Inequality for descents after applying Cauchy-Schwarz

Let $S_i$ be the symmetric group defined over i elements. Let $W_i$ be defined as $$W_i=D_i-\frac{i-1}{2}.$$ $D_i$ is the random variable counting the number of descents of a random permutation in $S_i$ (so we know that $E[D_i]=\frac{i-1}{2},$ $\operatorname{Var}(D_i)=\frac{i+1}{12}$ and $E[D_n^3]=\frac{(n^2-n+2)(n-1)}{8}$)

Then one has

\begin{align*} \frac{144}{n^4(n+1)^2}\left( \sum_{1\le i, j \le n-1} E[W_{i-1}^2 W_{j-1}^2] \right) &\stackrel{Cauchy}{\le} \frac{144}{n^4(n+1)^2} \left( \sum_{1 \le i, j \le n-1} \sqrt{E[W_{i-1}^4]E[W_{j-1}^4]} \right) \\ &\stackrel{?}{\le} \frac{C}{n^4(n+1)^2} \left( \sum_{1 \le i, j\le n-1}ij \right) \end{align*}

I'm having problems understanding how to get the inequality that I marked as $?$. While I understand that I can choose a big enough constant instead of $144$, but I don't get how the terms in the root are bounded by $ij$.

Descents in a uniform random permutation are one-dependent. They are also determinantal (as nonnegative integer valued random variables).

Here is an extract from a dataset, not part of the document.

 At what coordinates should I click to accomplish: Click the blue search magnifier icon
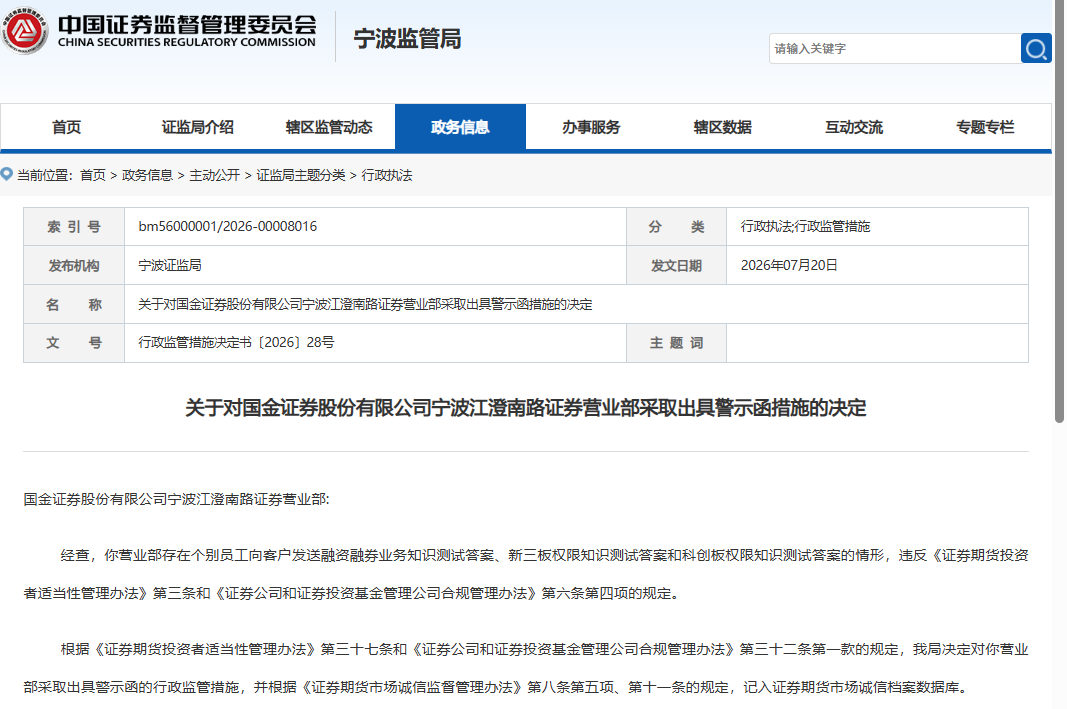pyautogui.click(x=1036, y=48)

In fact, all one-dependent processes are determinantal as proved in this article https://arxiv.org/pdf/0904.3740.pdf which is

    On adding a list of numbers (and other one-dependent determinantal processes)

by Borodin, Diaconis and Fulman, published in Bull. Amer. Math. Soc., 2010. If you look at that article, the main section pertaining to your questions is example 11 on page 12 which is descents in a uniform random permutation. They also give references to the original discoverer and main expositors: MacMahon; Stanley; and Gessel and Viennot.

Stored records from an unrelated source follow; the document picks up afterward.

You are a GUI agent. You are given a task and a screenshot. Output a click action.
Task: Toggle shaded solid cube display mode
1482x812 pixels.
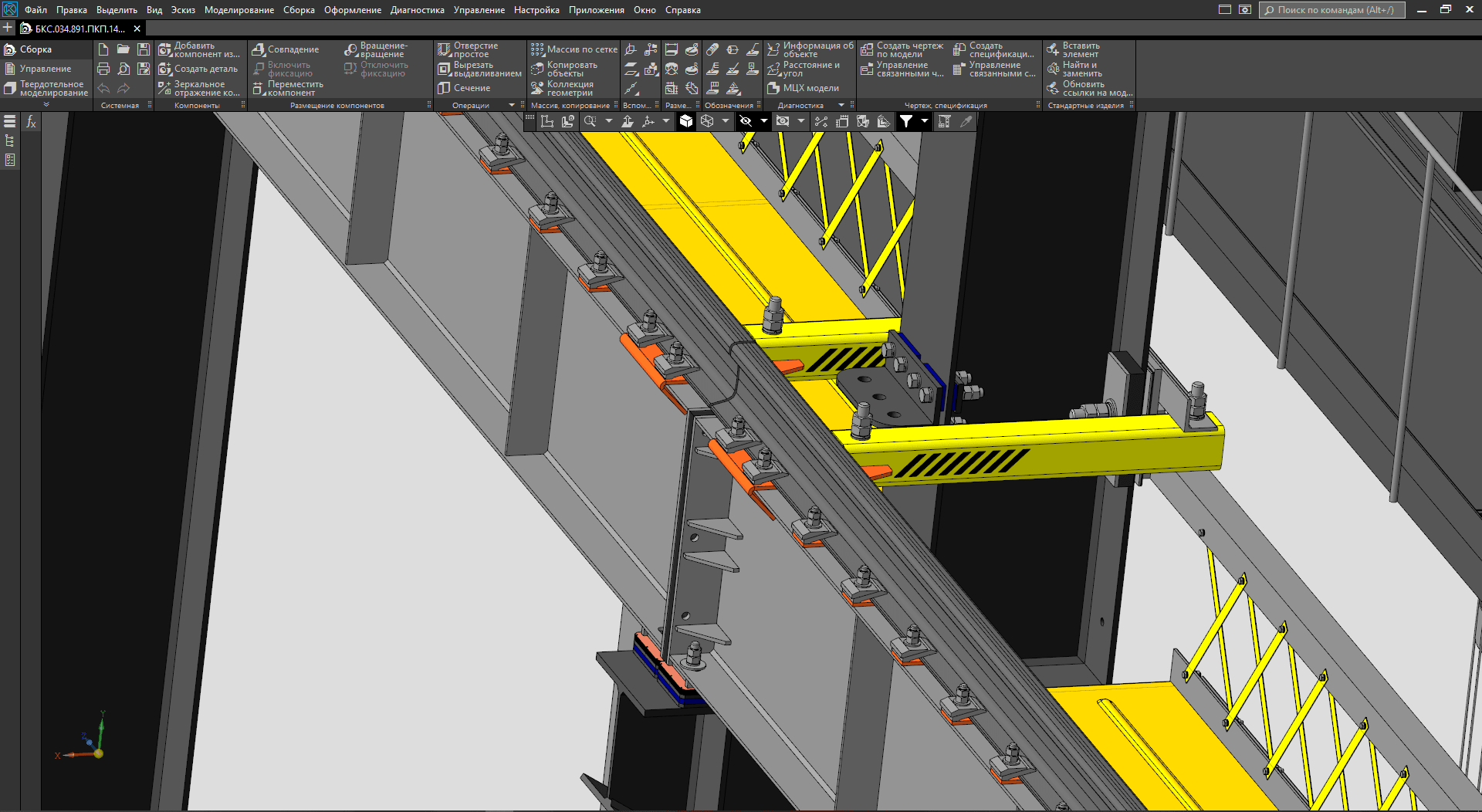coord(686,121)
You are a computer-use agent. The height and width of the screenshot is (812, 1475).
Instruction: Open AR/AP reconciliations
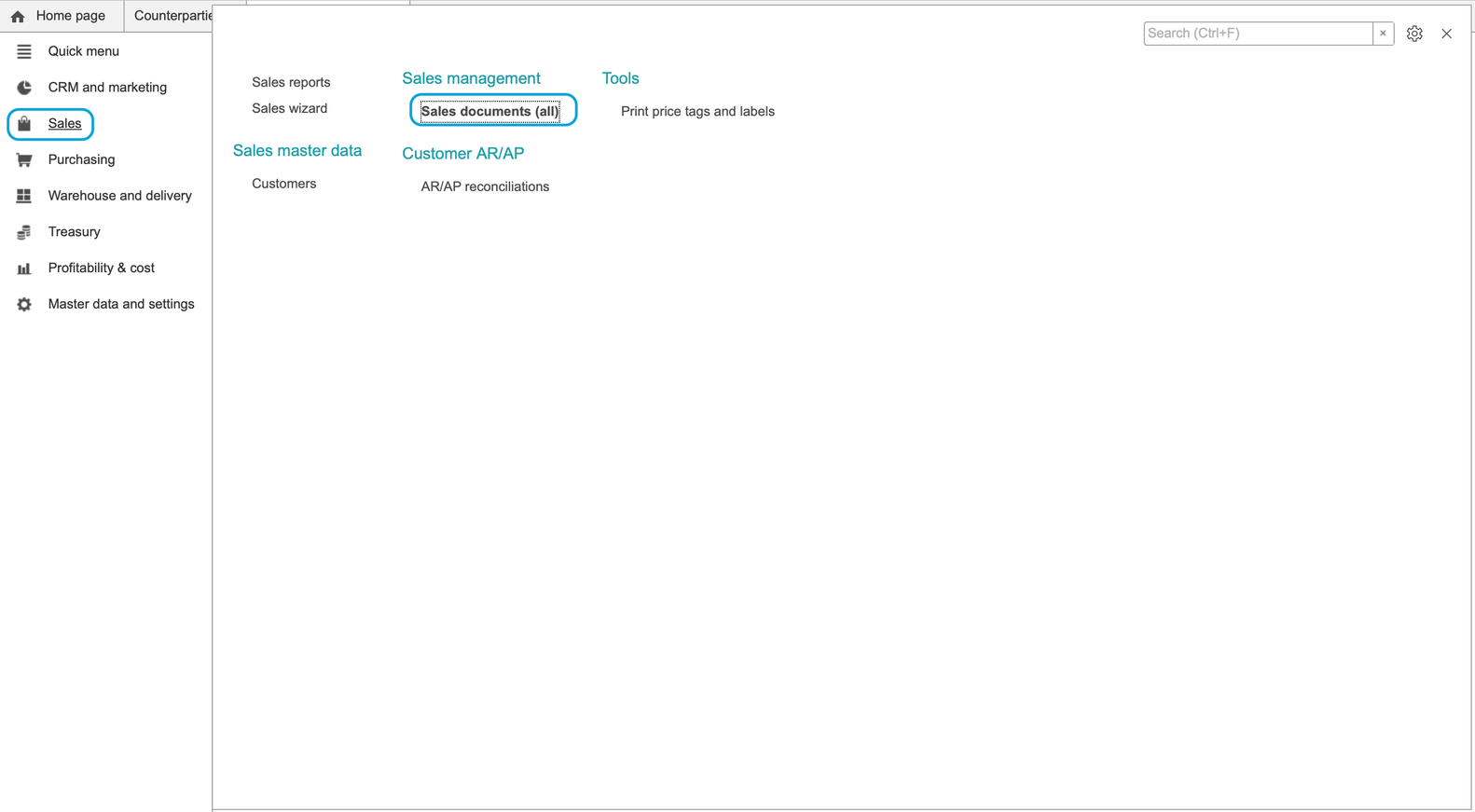tap(485, 186)
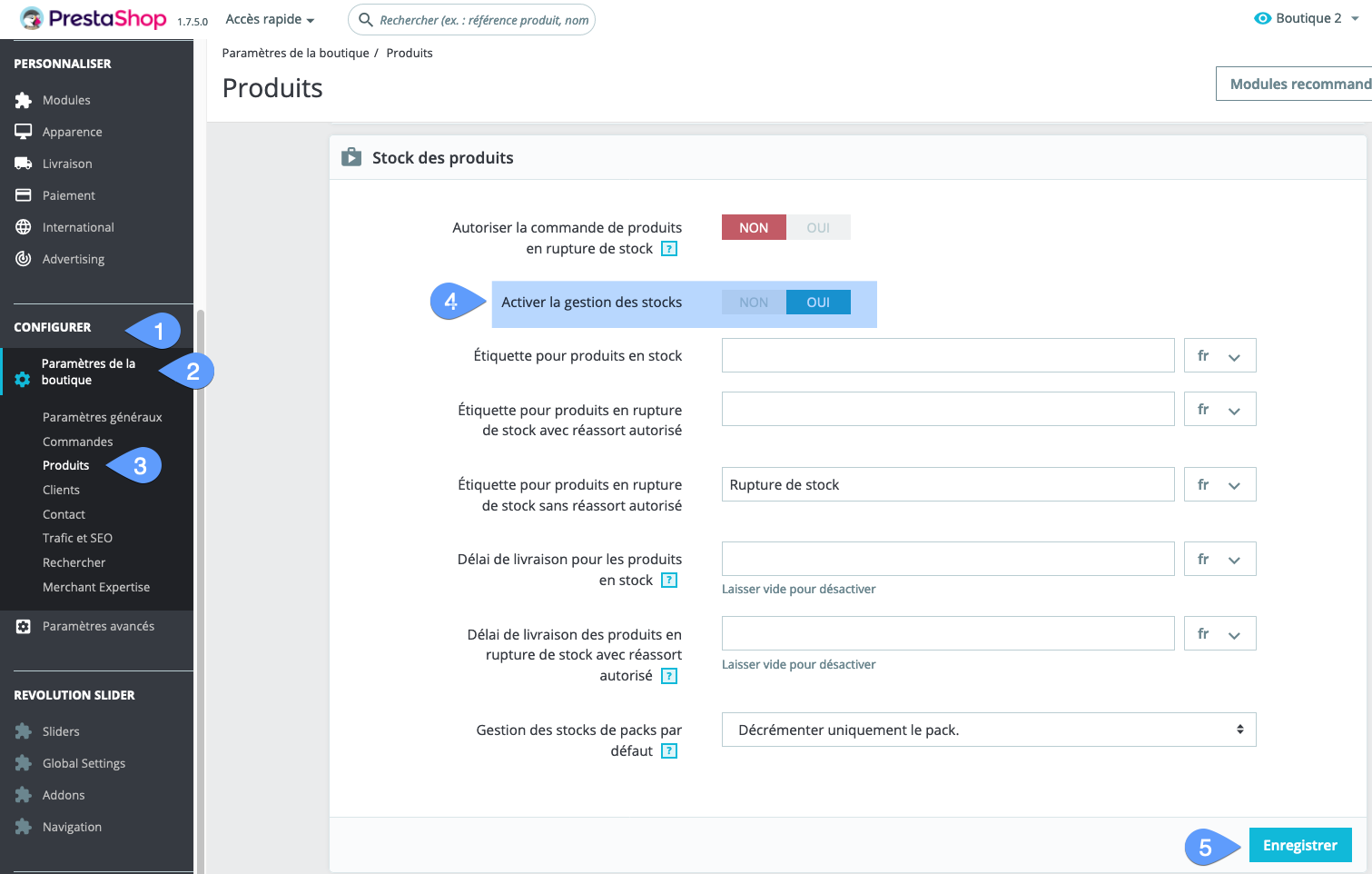Click the Paiement credit card icon
Viewport: 1372px width, 874px height.
(24, 195)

The claim you are asking about is that $\mathbf{E}[W_n^4] \leq c n^2$ for some $c$. Then you can take $C = 144 c^2$ in your desired inequality. Let $\mathsf{X}_i$ be the indicator that the pair of spots $(i,i+1)$ give a descent in your permutation, for $i \in \{1,\dots,n-1\}$. Let $\mathsf{Y}_i = \mathsf{X}_i - \frac{1}{2}$, since $\mathbf{E}[\mathsf{X_i}]=1/2$. (If you write a permutation in 1-line notation, and then do a left-right reversal of the numbers you will interchange the set of descents with its complement, so all the $\mathsf{X}_i$'s are equally likely to be $0$ or $1$ if you just focus on their separate marginals.) Then $\mathsf{X}_i$ is independent of $\mathsf{X}_j$ for $|i-j|>1$. That is what it means to be 1-dependent. So $\mathsf{Y}_i$ is independent of $\mathsf{Y}_j$ for $|i-j|>1$. Therefore, in the quadruple sum $$ \mathbf{E}[W_n^4]\, =\, \sum_{i,j,k,\ell=1}^{n-1} \mathbf{E}[\mathsf{Y}_i \mathsf{Y}_j \mathsf{Y}_k \mathsf{Y}_\ell] $$ you only need to keep those indices such that $|i-j|\leq 1$ and $|k-\ell|\leq 1$ and then consider what happens when you permute the components of the ordered 4-tuple $(i,j,k,\ell)$. Note that combinatorial factor is at most $4!=24$ and so for the purpose of just checking that there is a $c$, we could skip it at first. The reason we only need those cases is if some $Y_k$, for example satisfies that $\min(\{|k-i|,|k-j|,|k-\ell|\})$ were at least 2, then that variable would be independent of the other so we could move it into its own expectation. But $\mathbf{E}[\mathsf{Y}_k]=0$ since we centered it.

But then you are done. It is easy to see that the number of indices $(i,j,k,\ell)$ such that $|i-j|\leq 1$ and $|k-\ell| \leq 1$ is bounded by $3(n-1)$ times $3(n-1)$. That product is bounded by $cn^2$.